Work request: Would you reproduce exactly the lines below from the one holding "Image resolution: width=1770, height=2072." through the one holding "Смотреть трейлер (1233, 290)", inclusive, and no others?

Source data:
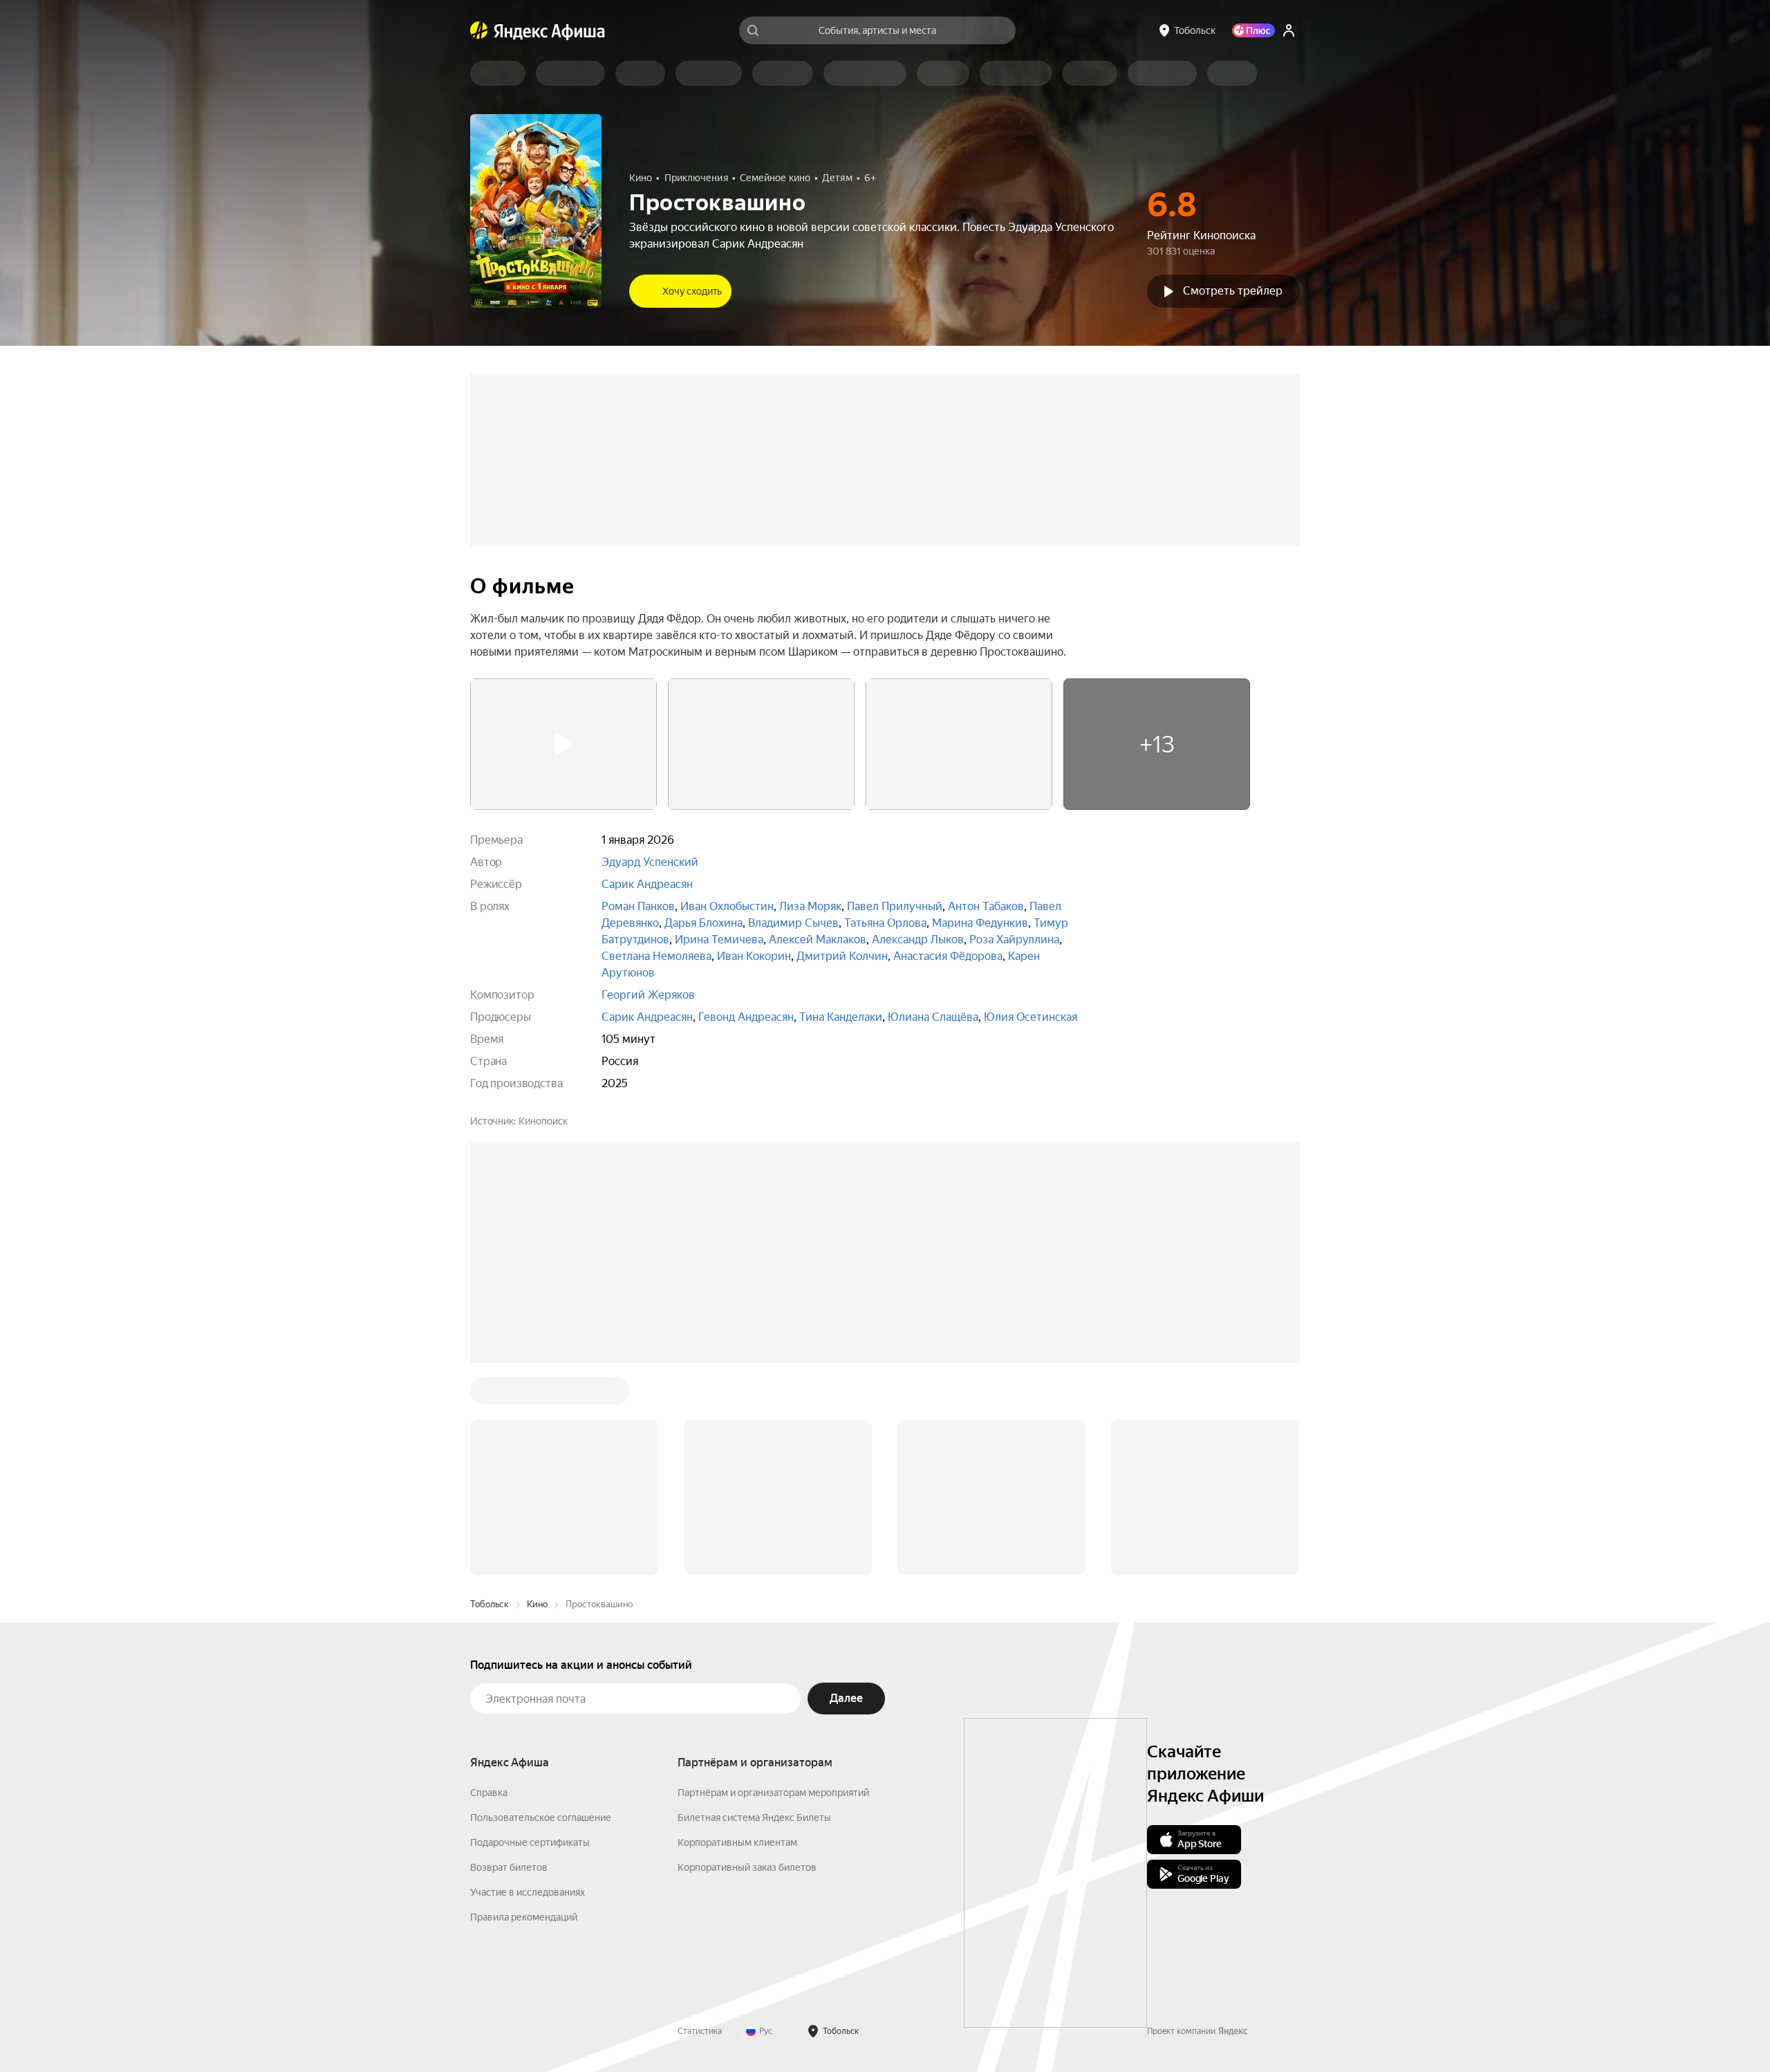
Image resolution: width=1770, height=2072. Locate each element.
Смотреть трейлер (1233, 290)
---
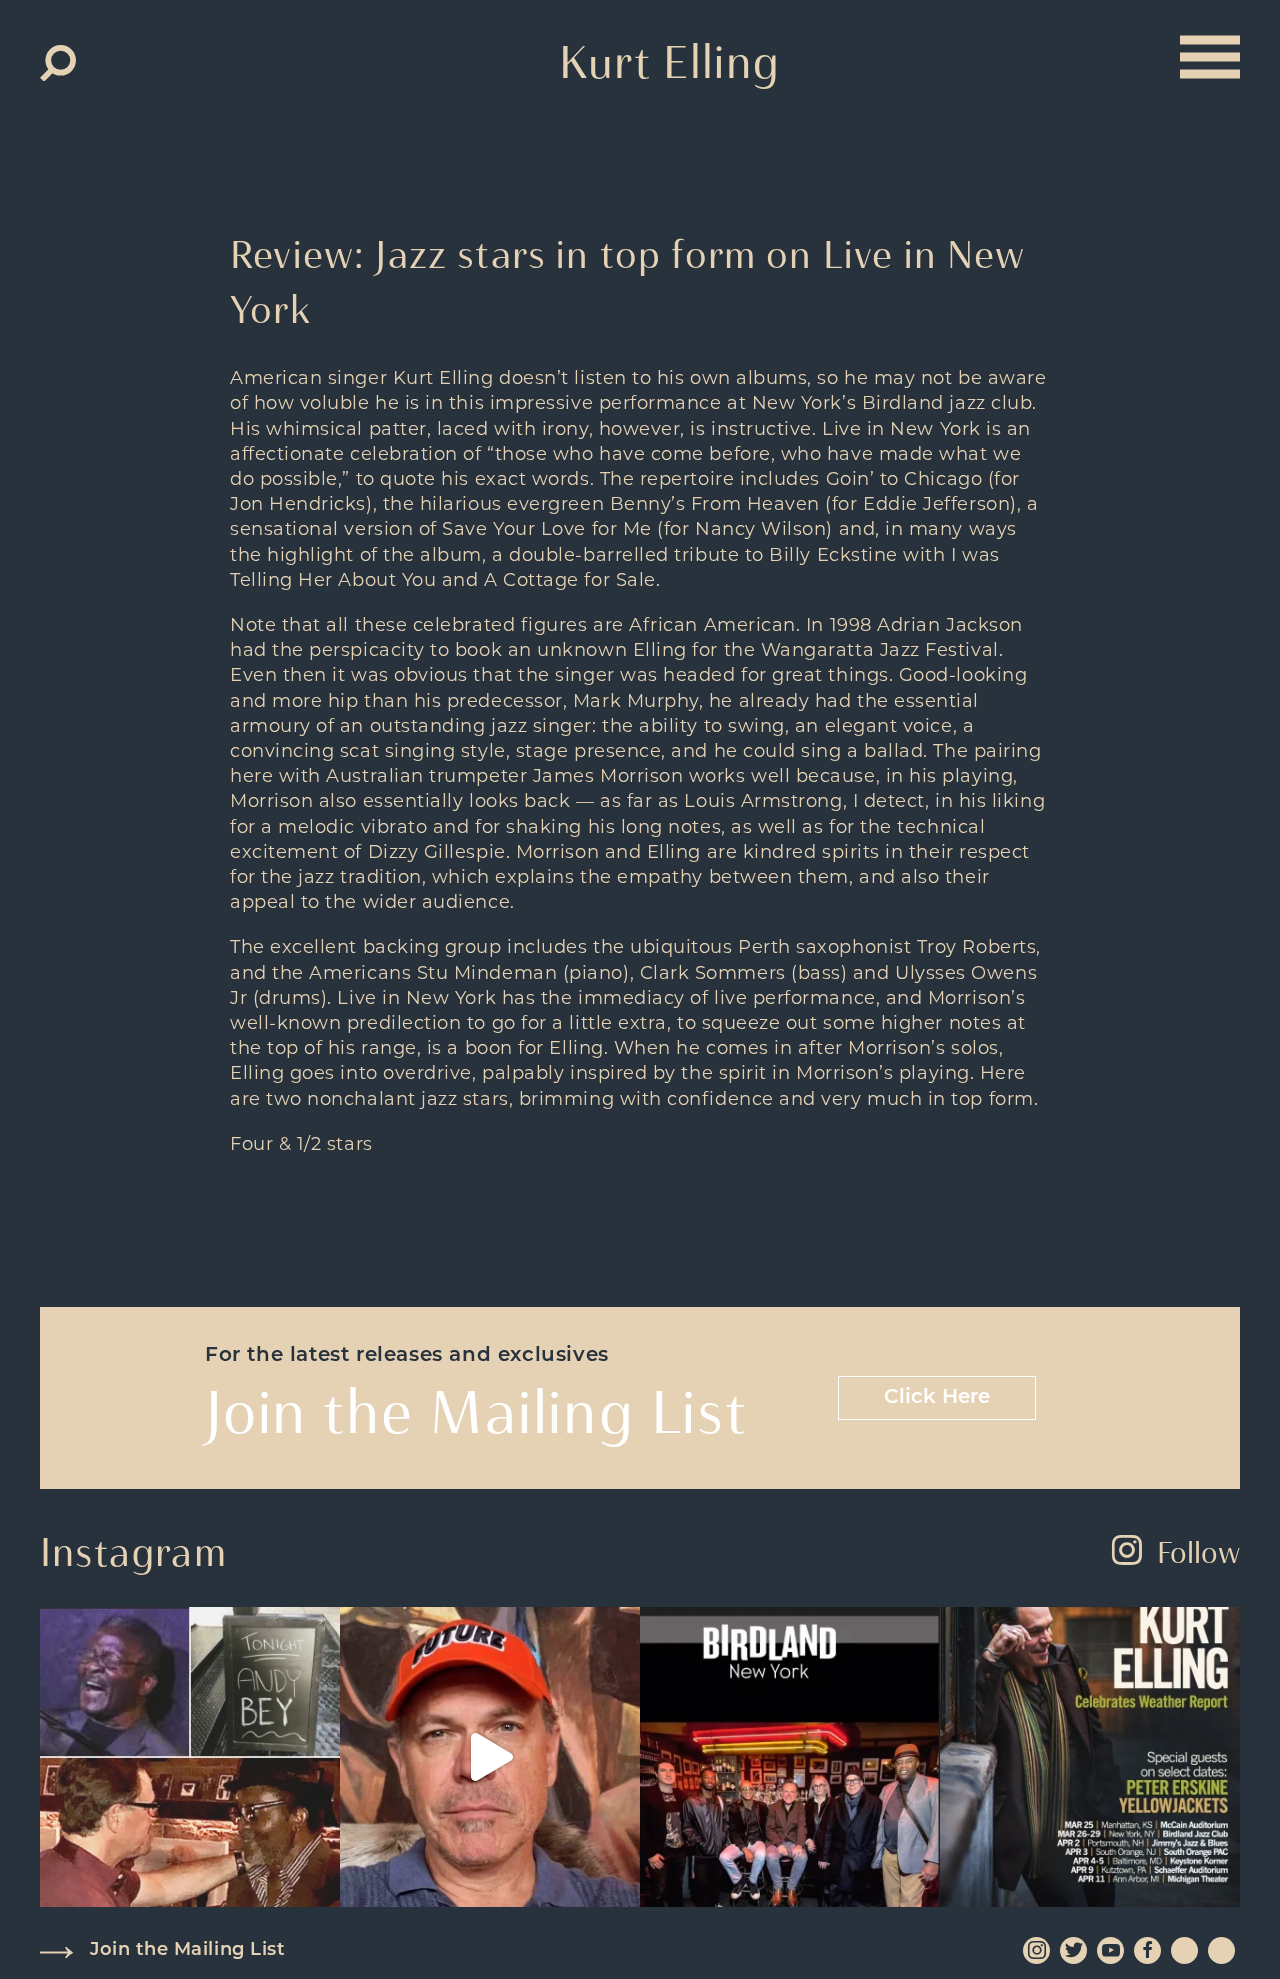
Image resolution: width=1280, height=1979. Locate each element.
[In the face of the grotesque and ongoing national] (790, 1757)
...
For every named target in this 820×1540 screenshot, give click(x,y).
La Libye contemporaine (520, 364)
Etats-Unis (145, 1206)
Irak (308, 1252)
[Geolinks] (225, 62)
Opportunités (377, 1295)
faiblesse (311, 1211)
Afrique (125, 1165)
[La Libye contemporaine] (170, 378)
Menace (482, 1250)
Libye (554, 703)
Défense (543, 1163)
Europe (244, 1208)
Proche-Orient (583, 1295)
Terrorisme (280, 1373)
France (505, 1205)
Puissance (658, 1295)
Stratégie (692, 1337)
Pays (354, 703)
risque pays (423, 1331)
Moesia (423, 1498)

Solution to this exercise:
Image resolution: width=1770, height=2072. Locate each element.
Смотреть трейлер (1233, 290)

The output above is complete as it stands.